Ali estava ela. Já tinha lido, num certo grupo, sobre a sua existência e deixou-me com um sentimento estranho. Uma senhora com muita idade, que devia estar em casa no conforto do lar, vendia uns objectos de plástico. Têm préstimo, claro, mas não é comum ver tal venda assim, como se fosse o mais vulgar de encontrar na rua.
Ali estava a senhora. Encostada a um pilar, com olhos de ver no passadoredo, uma dor de muitos dias e um coração de chorar. Chovia e talvez o ambiente fosse propício a sentimentos mais fortes. Os alguidares, de todas as cores, eram paletas que não traziam alegrias. Uns maiores do que os outros, alguns eram emparceirados por tons, contudo soavam a natais passados.
A senhora era a imagem da dor. Quase duas horas e ainda não tinha comido. Tinha uma sandes na mochila e insisti para aceitar, tal como a única nota que tinha comigo. Recusou inicialmente, talvez por vergonha, mas acabou por aceitar. Educação e delicadeza numa tão gigante dor. Já não sei se eram lágrimas ou pingos de chuva o que senti, mas era molhado de interior que se agigantava.
Dei-lhe um abraço. Mais lágrimas, mas estas bem diferentes. Agradeceu de todas as formas que encontrou, um improviso muito sentido. Soltei-lhe a alma e fiquei a saber tudo. Tudo que é nada e que fez questão de partilhar com uma estranha. Talvez seja mais fácil assim, se não existirem laços que saibam medir o tom ou o comprimento da dor. Media-a como gigante, numa régua de lamentar.
O filho morreu recentemente e os alguidares eram dele. Quer vender a sua presença, o mesmo filho que encontra todos os dias na garagem e que quer deixar ir. São de saldo, mas têm uma carga bem forte que os envolve. Tem 86 anos e não quer nada, tem tudo para seguir caminho para o fim, a estrada que não termina.

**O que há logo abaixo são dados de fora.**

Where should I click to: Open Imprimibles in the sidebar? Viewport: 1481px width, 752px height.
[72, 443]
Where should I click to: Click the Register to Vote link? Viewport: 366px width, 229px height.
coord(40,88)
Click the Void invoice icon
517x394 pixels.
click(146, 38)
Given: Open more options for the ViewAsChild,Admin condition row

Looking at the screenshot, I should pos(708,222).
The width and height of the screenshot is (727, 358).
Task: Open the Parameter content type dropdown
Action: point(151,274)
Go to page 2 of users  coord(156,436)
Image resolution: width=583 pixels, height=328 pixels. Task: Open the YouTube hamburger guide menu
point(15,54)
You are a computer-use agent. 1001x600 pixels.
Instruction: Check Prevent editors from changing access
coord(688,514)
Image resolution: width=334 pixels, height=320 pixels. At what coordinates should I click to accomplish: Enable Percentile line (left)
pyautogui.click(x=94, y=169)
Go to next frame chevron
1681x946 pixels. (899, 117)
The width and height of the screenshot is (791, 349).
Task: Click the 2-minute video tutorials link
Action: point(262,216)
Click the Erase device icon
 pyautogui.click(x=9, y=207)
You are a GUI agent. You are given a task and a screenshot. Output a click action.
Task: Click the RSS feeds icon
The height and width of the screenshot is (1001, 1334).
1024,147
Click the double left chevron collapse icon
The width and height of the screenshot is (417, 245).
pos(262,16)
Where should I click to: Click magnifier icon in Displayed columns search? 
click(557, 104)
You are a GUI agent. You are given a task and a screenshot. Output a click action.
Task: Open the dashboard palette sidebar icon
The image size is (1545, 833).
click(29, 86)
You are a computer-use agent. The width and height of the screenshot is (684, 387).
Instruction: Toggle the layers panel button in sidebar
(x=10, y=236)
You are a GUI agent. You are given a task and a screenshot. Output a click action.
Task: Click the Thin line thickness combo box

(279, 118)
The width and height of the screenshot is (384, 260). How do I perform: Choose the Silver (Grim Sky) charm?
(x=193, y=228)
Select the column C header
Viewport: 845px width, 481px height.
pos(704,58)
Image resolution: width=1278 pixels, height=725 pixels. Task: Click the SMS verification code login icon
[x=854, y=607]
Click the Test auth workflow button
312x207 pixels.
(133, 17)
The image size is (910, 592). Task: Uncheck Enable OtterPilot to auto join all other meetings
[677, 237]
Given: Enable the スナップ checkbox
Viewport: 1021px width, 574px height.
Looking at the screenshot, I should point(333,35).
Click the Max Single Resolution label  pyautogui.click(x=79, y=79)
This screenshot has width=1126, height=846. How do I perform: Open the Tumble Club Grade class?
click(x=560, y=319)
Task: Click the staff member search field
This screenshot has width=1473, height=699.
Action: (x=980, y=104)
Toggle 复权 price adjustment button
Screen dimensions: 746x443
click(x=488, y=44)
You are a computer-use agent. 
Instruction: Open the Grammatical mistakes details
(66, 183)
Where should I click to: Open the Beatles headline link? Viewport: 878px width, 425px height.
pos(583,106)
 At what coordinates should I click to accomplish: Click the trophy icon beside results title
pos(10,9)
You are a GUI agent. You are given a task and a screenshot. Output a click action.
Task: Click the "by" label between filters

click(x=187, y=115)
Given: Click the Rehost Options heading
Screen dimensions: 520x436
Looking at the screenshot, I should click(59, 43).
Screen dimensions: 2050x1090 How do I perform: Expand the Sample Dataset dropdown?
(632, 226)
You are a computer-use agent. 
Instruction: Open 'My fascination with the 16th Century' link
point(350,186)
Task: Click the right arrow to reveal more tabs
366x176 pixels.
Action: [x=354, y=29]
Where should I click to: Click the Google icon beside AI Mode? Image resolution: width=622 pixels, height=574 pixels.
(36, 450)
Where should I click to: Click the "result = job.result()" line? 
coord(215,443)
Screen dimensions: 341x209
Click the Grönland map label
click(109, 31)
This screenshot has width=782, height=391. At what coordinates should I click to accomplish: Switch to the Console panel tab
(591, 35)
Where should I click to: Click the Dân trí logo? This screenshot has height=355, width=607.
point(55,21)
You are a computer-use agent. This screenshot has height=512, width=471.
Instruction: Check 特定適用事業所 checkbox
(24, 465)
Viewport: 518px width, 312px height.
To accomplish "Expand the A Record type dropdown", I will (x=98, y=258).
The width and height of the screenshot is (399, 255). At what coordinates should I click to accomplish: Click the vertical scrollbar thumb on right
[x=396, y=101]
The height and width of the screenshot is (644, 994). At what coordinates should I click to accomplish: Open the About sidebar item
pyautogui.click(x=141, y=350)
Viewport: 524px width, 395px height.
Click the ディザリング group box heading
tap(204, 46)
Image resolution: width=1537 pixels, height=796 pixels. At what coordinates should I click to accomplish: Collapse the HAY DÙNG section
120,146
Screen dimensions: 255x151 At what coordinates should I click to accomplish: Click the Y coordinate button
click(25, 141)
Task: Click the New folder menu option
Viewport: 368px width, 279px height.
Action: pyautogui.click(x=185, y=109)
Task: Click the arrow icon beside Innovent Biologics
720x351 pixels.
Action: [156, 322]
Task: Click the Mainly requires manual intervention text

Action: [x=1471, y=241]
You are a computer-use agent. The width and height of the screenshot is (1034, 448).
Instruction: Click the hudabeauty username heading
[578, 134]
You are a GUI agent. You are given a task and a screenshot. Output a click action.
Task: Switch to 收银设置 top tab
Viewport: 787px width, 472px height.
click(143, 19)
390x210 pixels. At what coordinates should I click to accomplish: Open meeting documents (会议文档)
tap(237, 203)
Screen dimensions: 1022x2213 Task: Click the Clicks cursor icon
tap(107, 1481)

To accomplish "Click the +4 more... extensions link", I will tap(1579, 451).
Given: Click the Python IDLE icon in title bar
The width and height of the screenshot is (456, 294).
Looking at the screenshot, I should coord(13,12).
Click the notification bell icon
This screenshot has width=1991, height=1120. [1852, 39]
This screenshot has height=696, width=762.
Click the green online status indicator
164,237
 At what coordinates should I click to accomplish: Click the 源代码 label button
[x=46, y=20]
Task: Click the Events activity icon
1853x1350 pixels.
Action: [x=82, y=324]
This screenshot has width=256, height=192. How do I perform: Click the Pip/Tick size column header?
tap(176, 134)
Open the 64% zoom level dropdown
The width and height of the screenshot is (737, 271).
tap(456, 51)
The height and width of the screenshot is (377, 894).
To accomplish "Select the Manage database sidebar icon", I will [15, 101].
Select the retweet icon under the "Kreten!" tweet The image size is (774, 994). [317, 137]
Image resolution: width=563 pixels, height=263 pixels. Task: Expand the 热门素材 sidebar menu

Este último Natal terá sido muito duro. Ele não está e não tem mais ninguém. A mesa deve ter tido um vazio tão grande como um buraco negro que puxa todos. No entanto a sua voz é muito clara; que cabeça bem arejada e decidida. Tem tudo menos o essencial. Falta o amor, o combustível para viver, acordar todos os dias e ser feliz.
Pede-me que leve um alguidar. Não posso, pois, ainda vou trabalhar. Entendo o que me pede, a ajuda para mitigar a dor. Quanto menos os vir, mais livre se deve sentir. Sofre de uma solidão muito aguda, a recente doença urbana e civilizacional. O espaço entre dias pesa-lhe e precisa de muitos abraços e conversas.
Ali estava ela. Não são os alguidares que a motivam, são os breves momentos que quem passa lhe dispensa. São muitos anos e falta ainda resolver-se. Um filho é um pedaço que não se consegue abandonar, deixar ir. Um sonho que se realiza e que acaba por terminar. Um filho é tanto e tão pouco. É tudo.
Ali estava a imagem da dor que se adensa na época de reunir a família. Nada sei dela, mas o que vejo é suficiente para entender que vai, aos poucos, roendo a vida para encontrar o seu rumo, um caminho que não magoe tanto. Viver é uma tarefa do caraças! Que grande porrada que se leva. Qual é o motivo, se houver, para os filhos morrerem antes dos pais?
Ali estava ela. A senhora dos alguidares, a que chorou no meu ombro e me deixou um pouco da sua dor. Os alguidares são de plástico, uma ninharia que até polui os rios e oceanos, mas, na verdade, são a marca de um desejo que se realizou e murchou. Não há justiça no mundo.